DIRECTIONS FOR THIS TASK:
In the entries below, find the line containing "Instruction: Proceed with このショップのレジに進む" and the line containing "The width and height of the screenshot is (640, 399).". Copy those two lines and everything between them exactly, and only that.

DATA TO PROCESS:
++++++

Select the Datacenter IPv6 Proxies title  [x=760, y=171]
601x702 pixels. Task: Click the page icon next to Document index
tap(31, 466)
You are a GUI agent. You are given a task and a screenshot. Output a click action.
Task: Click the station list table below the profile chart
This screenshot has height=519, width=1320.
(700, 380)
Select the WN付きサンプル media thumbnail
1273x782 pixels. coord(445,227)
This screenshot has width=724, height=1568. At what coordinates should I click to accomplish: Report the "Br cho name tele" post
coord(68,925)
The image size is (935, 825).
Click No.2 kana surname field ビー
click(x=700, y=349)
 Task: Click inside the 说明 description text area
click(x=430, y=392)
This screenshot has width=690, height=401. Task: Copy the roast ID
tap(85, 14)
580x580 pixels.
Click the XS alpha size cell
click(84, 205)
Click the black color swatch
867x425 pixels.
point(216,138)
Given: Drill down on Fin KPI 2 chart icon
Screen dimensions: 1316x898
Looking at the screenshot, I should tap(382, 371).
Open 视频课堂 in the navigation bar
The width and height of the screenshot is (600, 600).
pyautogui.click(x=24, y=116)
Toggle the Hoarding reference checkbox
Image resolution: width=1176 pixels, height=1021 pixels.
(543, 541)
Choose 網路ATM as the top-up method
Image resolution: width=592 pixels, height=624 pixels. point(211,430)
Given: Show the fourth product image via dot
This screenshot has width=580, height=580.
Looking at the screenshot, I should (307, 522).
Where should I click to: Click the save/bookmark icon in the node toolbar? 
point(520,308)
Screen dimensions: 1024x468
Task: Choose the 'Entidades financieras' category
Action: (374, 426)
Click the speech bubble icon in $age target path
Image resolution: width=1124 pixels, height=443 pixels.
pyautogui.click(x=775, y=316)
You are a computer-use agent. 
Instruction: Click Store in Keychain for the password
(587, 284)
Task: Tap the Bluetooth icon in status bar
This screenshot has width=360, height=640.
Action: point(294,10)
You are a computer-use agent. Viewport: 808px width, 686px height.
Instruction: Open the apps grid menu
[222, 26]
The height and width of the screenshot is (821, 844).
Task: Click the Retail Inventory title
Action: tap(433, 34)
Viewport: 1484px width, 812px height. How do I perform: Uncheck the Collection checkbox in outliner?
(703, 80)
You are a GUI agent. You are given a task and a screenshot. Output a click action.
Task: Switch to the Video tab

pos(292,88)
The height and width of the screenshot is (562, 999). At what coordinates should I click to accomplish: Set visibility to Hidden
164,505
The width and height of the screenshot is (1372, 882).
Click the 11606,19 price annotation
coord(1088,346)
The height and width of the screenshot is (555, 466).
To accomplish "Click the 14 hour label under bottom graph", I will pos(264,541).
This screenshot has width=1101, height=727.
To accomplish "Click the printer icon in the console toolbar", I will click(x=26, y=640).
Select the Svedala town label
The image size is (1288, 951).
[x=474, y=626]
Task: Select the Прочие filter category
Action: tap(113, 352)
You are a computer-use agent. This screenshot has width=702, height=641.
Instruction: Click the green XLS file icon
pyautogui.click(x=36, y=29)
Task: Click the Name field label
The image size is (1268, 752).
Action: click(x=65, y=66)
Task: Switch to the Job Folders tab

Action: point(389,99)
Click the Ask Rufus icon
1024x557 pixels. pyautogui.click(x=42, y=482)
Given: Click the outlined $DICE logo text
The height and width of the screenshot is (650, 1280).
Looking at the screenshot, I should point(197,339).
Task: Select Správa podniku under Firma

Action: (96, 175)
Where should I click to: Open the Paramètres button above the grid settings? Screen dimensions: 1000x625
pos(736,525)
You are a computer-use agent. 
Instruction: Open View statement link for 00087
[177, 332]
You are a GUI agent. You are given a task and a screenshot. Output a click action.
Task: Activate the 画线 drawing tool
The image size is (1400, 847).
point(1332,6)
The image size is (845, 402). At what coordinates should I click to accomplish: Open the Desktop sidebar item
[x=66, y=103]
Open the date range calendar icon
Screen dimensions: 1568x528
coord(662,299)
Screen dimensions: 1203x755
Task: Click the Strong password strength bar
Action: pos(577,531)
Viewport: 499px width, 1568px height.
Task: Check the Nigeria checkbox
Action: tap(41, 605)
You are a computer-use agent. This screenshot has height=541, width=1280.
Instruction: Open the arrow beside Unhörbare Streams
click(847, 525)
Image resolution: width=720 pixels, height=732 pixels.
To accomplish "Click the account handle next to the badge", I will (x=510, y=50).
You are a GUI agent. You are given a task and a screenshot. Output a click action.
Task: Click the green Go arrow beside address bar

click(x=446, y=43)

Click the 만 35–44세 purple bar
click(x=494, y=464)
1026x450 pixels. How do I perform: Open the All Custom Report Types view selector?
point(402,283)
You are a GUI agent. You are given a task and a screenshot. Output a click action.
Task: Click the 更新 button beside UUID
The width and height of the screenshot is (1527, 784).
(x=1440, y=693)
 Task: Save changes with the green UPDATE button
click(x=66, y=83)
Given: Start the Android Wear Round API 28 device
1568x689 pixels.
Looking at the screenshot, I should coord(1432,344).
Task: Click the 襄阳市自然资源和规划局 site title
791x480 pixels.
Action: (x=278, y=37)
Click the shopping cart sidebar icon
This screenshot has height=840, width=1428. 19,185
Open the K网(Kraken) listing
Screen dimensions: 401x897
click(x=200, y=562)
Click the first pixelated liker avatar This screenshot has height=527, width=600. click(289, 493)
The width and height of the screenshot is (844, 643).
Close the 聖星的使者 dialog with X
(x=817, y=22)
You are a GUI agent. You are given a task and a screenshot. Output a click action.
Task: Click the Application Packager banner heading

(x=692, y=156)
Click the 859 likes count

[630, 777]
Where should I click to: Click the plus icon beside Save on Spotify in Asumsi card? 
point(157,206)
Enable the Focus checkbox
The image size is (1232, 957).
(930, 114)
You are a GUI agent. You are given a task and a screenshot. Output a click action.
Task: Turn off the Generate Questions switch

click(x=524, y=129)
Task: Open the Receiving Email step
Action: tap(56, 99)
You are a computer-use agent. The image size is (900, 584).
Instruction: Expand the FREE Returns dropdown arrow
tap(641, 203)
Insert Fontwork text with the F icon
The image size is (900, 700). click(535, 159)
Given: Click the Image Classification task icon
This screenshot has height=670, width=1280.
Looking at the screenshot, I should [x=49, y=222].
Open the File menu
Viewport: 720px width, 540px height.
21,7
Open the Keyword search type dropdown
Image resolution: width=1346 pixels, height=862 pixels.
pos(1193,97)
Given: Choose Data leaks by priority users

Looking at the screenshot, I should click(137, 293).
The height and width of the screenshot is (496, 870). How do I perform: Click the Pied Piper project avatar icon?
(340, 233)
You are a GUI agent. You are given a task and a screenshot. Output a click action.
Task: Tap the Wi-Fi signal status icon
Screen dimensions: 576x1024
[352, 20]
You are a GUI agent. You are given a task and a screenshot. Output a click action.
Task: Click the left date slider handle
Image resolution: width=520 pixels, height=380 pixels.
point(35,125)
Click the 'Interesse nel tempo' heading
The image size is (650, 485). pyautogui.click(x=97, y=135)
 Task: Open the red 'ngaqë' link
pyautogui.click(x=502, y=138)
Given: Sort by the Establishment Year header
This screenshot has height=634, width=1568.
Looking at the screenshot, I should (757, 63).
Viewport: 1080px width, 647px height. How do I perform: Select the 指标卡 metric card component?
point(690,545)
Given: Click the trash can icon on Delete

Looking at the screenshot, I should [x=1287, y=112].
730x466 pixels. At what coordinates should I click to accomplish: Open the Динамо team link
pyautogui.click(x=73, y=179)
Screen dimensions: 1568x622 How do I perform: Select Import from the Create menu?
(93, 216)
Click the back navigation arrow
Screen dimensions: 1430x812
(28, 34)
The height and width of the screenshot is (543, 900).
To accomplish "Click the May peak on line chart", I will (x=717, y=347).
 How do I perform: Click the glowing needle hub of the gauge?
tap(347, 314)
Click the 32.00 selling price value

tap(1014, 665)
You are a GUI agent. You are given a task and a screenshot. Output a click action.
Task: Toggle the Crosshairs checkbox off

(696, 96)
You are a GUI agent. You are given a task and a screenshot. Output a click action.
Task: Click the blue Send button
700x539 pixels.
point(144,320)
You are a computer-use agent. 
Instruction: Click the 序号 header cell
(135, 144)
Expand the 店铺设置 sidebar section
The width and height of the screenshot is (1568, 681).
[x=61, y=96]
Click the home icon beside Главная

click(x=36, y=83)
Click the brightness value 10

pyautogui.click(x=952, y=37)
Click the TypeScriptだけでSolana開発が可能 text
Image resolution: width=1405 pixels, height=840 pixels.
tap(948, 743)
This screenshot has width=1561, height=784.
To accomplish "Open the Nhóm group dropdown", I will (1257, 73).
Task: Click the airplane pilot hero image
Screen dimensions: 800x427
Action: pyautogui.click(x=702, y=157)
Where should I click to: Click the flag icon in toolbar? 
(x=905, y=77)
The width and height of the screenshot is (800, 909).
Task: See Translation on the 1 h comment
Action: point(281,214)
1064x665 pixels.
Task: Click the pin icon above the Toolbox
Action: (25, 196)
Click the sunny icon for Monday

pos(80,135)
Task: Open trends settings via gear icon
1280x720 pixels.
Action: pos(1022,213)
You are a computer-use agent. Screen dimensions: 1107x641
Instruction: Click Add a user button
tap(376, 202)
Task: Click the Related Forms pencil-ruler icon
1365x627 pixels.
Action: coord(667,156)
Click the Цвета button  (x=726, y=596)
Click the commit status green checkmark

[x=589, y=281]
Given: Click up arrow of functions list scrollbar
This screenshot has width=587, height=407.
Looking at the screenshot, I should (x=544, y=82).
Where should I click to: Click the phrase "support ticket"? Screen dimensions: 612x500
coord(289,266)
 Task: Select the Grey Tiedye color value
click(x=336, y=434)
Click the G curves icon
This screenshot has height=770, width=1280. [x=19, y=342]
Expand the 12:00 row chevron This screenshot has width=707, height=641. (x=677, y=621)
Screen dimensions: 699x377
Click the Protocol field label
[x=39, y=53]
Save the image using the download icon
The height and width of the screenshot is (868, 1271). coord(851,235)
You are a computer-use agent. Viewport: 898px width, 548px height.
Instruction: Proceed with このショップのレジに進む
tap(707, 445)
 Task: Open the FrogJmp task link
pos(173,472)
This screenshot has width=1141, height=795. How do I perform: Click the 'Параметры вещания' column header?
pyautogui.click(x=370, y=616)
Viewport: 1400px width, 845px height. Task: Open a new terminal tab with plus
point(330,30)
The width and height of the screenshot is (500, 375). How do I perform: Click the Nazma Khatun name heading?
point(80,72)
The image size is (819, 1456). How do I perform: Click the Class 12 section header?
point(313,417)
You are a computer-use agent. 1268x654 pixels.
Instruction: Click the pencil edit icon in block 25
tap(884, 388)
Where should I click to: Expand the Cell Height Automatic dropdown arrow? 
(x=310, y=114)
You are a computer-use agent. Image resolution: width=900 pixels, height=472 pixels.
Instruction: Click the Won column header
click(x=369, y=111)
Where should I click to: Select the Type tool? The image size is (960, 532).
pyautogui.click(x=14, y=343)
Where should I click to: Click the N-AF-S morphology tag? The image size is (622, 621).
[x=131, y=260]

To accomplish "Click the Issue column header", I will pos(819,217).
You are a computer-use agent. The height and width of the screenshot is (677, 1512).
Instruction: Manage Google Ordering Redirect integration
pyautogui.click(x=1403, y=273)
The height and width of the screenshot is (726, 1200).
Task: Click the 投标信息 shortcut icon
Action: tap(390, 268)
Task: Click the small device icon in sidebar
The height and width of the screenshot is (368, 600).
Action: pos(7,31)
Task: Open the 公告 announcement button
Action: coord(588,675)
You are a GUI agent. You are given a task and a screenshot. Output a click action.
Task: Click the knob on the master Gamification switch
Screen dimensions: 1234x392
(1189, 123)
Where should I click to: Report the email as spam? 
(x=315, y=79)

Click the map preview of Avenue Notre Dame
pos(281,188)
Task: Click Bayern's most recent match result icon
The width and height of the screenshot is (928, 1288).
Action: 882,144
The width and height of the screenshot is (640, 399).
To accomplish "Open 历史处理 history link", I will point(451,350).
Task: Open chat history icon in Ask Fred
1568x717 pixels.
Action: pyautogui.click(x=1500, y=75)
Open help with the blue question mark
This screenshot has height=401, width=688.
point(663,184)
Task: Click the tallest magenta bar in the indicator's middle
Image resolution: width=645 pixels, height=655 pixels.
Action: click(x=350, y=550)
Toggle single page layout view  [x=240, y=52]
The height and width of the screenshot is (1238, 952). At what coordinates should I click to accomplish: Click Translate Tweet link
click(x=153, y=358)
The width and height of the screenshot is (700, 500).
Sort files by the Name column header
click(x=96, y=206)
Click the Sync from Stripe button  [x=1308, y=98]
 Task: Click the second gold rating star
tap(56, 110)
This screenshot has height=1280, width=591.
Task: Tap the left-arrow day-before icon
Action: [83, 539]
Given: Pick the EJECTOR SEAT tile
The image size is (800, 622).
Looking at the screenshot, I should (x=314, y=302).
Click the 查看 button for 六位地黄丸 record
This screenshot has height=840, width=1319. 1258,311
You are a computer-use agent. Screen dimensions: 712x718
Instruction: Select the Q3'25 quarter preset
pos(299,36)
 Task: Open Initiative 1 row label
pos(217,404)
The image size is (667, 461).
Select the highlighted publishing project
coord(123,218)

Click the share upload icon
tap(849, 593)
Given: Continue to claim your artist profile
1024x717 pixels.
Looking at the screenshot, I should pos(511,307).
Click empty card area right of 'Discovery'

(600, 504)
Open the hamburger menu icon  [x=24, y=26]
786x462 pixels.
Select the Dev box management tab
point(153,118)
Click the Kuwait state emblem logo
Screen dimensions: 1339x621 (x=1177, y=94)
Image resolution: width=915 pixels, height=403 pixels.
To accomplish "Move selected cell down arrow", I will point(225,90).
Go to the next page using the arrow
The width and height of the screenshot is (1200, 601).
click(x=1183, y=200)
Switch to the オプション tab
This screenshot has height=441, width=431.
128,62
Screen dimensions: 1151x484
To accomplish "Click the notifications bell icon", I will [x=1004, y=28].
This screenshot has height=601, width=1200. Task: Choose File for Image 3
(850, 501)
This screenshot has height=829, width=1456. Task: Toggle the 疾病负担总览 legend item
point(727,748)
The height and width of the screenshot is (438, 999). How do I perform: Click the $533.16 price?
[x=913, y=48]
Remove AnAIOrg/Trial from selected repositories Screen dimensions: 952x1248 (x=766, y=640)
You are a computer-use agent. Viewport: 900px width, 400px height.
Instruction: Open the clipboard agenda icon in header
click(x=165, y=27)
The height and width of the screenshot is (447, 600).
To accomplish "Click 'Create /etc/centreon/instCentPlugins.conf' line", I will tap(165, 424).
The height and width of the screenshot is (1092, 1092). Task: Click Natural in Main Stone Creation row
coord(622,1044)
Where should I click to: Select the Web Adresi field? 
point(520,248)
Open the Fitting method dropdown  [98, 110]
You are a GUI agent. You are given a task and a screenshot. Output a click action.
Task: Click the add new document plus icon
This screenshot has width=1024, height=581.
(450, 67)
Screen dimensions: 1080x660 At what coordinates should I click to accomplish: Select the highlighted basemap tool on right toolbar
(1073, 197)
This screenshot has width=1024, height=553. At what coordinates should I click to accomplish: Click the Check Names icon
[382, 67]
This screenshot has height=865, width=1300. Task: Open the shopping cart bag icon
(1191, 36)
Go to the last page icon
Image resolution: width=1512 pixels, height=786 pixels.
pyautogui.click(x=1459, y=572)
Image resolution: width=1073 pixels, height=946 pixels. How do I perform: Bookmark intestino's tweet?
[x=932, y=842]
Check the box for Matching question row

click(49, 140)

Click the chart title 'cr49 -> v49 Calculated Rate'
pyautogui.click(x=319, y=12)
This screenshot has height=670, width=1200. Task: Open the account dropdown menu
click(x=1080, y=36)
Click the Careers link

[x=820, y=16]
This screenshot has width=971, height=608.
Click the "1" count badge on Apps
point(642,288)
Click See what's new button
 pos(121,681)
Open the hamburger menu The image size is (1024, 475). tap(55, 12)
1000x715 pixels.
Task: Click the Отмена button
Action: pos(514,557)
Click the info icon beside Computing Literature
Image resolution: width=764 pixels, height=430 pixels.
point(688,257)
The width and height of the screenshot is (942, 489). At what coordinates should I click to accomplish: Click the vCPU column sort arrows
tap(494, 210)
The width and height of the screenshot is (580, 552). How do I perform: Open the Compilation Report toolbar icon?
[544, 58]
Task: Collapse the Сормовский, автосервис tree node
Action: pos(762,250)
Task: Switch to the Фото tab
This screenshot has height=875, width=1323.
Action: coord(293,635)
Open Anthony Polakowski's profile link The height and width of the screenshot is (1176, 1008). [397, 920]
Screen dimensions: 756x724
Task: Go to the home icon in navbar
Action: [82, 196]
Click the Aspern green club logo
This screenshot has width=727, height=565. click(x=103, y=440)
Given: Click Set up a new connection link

++++++

EXERCISE RESPONSE:
Instruction: Proceed with このショップのレジに進む
tap(707, 445)
 Task: Open the FrogJmp task link
pos(173,472)
This screenshot has width=1141, height=795. How do I perform: Click the 'Параметры вещания' column header?
pyautogui.click(x=370, y=616)
Viewport: 1400px width, 845px height. Task: Open a new terminal tab with plus
point(330,30)
The width and height of the screenshot is (500, 375). How do I perform: Click the Nazma Khatun name heading?
point(80,72)
The image size is (819, 1456). How do I perform: Click the Class 12 section header?
point(313,417)
You are a computer-use agent. 1268x654 pixels.
Instruction: Click the pencil edit icon in block 25
tap(884, 388)
Where should I click to: Expand the Cell Height Automatic dropdown arrow? 
(x=310, y=114)
You are a computer-use agent. Image resolution: width=900 pixels, height=472 pixels.
Instruction: Click the Won column header
click(x=369, y=111)
Where should I click to: Select the Type tool? The image size is (960, 532).
pyautogui.click(x=14, y=343)
Where should I click to: Click the N-AF-S morphology tag? The image size is (622, 621).
[x=131, y=260]

To accomplish "Click the Issue column header", I will pos(819,217).
You are a computer-use agent. The height and width of the screenshot is (677, 1512).
Instruction: Manage Google Ordering Redirect integration
pyautogui.click(x=1403, y=273)
The height and width of the screenshot is (726, 1200).
Task: Click the 投标信息 shortcut icon
Action: tap(390, 268)
Task: Click the small device icon in sidebar
The height and width of the screenshot is (368, 600).
Action: pos(7,31)
Task: Open the 公告 announcement button
Action: coord(588,675)
You are a GUI agent. You are given a task and a screenshot. Output a click action.
Task: Click the knob on the master Gamification switch
Screen dimensions: 1234x392
(1189, 123)
Where should I click to: Report the email as spam? 
(x=315, y=79)

Click the map preview of Avenue Notre Dame
pos(281,188)
Task: Click Bayern's most recent match result icon
The width and height of the screenshot is (928, 1288).
Action: 882,144
The width and height of the screenshot is (640, 399).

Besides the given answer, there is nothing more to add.